*Stated problem*
Rewrite the items from the start through the line containing "Toggle the Linear-phase", replacing "search field" with "input box" and changing nothing else.

Collected data entries:
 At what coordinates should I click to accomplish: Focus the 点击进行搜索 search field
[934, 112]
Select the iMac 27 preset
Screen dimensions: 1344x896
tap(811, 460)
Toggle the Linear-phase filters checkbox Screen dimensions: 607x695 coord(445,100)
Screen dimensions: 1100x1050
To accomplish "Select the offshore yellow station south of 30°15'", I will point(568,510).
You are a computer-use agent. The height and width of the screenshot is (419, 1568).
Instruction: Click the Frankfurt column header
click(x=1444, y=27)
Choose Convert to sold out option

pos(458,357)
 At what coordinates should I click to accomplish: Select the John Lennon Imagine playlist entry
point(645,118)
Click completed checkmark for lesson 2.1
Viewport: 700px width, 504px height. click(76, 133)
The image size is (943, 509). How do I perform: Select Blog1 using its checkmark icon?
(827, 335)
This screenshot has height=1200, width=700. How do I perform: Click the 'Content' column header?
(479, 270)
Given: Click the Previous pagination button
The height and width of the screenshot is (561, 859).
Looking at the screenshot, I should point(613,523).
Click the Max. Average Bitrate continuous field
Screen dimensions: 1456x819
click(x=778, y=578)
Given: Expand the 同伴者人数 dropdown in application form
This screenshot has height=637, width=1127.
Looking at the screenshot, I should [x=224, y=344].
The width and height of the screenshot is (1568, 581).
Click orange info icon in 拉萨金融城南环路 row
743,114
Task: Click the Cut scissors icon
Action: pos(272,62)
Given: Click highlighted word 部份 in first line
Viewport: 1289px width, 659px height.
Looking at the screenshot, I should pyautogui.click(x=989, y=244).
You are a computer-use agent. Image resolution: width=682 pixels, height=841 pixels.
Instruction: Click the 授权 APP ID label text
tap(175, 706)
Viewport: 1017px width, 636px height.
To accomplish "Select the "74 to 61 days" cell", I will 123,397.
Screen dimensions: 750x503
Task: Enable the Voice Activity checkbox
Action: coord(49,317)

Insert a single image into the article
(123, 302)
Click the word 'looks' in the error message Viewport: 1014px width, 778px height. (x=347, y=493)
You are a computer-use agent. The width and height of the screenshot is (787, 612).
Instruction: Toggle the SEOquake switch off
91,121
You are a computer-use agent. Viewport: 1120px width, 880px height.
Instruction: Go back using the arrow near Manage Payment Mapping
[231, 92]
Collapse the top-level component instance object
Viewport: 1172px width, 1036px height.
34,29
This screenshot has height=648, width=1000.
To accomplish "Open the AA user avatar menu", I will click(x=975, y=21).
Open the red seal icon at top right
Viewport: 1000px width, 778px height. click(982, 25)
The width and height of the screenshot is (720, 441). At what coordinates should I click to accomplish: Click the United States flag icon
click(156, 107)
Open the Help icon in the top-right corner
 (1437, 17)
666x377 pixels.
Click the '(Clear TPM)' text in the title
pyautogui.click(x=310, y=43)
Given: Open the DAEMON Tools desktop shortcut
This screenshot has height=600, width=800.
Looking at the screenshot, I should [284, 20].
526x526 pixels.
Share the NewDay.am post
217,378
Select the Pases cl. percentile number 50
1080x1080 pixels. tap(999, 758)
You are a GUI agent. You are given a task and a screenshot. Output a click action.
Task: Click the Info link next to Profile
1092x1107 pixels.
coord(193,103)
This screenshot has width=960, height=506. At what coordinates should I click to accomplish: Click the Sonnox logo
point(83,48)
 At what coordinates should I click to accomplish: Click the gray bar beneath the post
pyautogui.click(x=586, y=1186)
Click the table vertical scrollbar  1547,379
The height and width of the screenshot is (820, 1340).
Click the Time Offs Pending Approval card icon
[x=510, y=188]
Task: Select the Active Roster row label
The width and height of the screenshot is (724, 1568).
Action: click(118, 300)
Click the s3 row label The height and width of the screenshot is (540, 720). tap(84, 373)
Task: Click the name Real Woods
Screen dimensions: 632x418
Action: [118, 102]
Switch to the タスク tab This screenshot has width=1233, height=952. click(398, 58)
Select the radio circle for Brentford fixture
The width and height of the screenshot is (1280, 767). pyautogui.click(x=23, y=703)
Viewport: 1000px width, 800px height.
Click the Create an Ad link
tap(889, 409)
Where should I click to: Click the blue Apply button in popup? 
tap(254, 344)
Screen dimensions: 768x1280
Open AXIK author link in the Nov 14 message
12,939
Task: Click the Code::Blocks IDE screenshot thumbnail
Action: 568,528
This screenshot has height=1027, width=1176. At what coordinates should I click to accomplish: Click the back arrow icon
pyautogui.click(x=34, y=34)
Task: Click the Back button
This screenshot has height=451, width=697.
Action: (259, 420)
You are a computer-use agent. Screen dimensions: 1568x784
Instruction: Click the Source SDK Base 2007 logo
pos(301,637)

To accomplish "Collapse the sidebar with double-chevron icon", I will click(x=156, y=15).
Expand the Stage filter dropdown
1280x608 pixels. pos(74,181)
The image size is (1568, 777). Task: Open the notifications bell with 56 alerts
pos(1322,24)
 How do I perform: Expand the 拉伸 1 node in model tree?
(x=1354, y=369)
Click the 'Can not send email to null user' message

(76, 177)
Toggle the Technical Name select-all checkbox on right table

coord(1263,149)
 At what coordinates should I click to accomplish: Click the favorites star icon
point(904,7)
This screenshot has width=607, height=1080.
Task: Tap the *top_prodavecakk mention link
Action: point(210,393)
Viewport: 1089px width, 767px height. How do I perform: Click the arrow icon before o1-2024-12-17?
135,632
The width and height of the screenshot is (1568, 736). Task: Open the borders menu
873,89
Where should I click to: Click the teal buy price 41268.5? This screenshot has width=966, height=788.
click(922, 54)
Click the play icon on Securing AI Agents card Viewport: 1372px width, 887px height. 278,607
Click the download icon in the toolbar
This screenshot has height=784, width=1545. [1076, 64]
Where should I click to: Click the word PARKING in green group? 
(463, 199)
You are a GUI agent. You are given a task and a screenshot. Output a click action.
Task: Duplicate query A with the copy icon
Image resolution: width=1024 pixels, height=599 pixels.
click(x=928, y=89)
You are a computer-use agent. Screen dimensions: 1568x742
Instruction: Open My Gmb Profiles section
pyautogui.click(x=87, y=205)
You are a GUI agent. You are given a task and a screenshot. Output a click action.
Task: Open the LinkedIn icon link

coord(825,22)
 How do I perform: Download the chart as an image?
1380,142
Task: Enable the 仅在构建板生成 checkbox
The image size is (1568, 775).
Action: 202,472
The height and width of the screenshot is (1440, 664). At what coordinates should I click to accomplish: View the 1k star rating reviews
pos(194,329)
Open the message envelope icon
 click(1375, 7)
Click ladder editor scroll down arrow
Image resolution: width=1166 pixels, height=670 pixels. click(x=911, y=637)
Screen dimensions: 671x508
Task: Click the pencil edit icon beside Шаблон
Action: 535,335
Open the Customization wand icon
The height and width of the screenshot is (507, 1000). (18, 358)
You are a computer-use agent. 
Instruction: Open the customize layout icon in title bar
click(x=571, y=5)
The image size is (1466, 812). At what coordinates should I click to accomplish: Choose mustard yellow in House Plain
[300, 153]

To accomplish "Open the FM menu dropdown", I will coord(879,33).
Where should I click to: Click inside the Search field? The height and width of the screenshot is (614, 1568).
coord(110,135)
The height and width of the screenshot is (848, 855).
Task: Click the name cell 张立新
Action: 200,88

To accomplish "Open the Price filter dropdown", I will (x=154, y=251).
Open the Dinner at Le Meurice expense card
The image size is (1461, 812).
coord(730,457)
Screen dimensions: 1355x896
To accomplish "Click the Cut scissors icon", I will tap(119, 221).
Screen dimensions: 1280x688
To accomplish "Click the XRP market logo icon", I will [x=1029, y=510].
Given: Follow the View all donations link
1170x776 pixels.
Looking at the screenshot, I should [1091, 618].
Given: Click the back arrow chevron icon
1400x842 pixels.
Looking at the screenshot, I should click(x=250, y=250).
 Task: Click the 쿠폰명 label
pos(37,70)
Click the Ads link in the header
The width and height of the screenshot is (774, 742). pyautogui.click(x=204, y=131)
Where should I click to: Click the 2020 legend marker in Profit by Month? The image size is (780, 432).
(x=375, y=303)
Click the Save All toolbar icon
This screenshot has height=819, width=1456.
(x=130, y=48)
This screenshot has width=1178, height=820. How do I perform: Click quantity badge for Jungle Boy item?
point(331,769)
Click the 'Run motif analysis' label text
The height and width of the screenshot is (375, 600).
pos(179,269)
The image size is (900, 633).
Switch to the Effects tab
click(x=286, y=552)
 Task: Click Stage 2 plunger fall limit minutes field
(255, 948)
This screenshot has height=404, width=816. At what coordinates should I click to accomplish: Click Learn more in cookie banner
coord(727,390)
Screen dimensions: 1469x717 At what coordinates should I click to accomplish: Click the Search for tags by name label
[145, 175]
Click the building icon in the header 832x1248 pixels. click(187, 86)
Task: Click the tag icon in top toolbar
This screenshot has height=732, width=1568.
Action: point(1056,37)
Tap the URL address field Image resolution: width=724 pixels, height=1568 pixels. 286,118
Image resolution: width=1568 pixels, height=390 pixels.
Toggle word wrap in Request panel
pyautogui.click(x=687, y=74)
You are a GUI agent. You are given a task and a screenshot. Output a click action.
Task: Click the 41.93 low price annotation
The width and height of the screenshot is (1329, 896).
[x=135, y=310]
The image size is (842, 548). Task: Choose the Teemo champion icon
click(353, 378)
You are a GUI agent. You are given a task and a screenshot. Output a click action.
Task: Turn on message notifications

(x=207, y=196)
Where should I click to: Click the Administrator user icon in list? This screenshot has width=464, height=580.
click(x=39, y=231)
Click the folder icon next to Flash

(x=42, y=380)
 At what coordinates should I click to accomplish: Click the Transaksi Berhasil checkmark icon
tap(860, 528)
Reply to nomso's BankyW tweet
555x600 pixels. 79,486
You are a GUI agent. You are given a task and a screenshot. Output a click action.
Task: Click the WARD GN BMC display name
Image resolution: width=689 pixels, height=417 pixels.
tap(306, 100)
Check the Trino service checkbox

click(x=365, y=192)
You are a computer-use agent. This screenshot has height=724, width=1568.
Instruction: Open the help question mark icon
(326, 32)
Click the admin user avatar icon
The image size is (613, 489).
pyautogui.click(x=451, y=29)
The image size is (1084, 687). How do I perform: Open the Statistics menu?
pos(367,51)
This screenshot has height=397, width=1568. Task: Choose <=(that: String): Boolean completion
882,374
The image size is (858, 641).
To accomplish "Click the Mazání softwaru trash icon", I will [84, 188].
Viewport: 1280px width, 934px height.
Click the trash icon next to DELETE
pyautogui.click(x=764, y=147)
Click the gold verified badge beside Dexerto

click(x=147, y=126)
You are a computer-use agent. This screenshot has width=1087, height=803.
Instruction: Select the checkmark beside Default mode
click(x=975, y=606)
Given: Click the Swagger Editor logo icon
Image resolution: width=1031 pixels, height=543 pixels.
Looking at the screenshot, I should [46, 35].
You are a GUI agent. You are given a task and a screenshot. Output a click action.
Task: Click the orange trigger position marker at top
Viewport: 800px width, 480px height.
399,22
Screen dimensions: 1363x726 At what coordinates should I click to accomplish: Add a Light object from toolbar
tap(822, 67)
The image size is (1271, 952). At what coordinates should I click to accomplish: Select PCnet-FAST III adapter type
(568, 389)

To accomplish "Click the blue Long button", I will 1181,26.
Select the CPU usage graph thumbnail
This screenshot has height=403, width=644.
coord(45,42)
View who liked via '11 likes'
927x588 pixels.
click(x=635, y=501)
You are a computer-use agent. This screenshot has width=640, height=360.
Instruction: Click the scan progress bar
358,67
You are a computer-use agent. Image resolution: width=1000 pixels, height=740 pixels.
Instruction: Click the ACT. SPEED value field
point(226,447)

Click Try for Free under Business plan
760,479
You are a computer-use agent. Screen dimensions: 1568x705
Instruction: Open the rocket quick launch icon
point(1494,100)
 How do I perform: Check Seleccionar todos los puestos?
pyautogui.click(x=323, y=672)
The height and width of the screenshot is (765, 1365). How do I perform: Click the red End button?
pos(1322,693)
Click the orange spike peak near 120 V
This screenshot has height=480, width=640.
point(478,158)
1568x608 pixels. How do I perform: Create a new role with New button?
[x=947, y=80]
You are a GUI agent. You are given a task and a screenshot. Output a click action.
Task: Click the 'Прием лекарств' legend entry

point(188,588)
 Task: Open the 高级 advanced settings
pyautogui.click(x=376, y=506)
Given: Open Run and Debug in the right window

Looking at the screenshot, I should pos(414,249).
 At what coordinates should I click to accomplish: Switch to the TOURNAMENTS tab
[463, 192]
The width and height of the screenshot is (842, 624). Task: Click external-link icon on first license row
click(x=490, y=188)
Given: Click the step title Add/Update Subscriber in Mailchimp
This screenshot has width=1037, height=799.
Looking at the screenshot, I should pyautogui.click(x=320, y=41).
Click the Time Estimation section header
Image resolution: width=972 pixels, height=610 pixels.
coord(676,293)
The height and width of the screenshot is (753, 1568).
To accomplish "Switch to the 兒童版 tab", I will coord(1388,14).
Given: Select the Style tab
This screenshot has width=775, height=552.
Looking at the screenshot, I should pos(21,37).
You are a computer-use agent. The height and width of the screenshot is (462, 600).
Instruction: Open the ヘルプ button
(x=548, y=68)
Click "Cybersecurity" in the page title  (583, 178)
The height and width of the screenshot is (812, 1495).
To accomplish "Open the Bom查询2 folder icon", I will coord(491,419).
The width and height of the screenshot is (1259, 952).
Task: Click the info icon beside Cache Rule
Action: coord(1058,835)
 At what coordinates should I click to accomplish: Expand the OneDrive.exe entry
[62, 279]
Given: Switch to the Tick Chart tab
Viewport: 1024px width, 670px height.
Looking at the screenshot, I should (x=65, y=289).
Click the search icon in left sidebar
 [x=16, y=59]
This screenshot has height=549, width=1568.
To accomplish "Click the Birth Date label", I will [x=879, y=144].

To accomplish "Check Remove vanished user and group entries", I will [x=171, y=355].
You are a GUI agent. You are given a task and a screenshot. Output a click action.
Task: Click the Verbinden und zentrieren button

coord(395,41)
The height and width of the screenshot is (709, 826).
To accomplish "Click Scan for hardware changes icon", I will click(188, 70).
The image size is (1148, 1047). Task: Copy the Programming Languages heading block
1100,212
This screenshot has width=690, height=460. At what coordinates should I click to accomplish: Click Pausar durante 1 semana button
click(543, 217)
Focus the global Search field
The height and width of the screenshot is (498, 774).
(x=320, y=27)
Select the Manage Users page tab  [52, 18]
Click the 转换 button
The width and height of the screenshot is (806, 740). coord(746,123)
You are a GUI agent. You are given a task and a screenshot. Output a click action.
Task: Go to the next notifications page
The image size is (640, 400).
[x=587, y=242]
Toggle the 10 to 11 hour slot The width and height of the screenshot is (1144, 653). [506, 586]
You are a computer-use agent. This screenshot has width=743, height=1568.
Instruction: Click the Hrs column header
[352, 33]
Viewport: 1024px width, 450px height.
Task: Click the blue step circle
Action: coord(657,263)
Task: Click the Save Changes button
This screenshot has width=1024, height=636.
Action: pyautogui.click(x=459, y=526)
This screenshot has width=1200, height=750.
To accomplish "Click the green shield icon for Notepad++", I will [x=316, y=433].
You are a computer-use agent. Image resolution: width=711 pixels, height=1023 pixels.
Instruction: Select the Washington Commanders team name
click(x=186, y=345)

*Output below*
 At what coordinates should I click to accomplish: Focus the 点击进行搜索 input box
[934, 112]
Select the iMac 27 preset
Screen dimensions: 1344x896
tap(811, 460)
Toggle the Linear-phase filters checkbox Screen dimensions: 607x695 coord(445,100)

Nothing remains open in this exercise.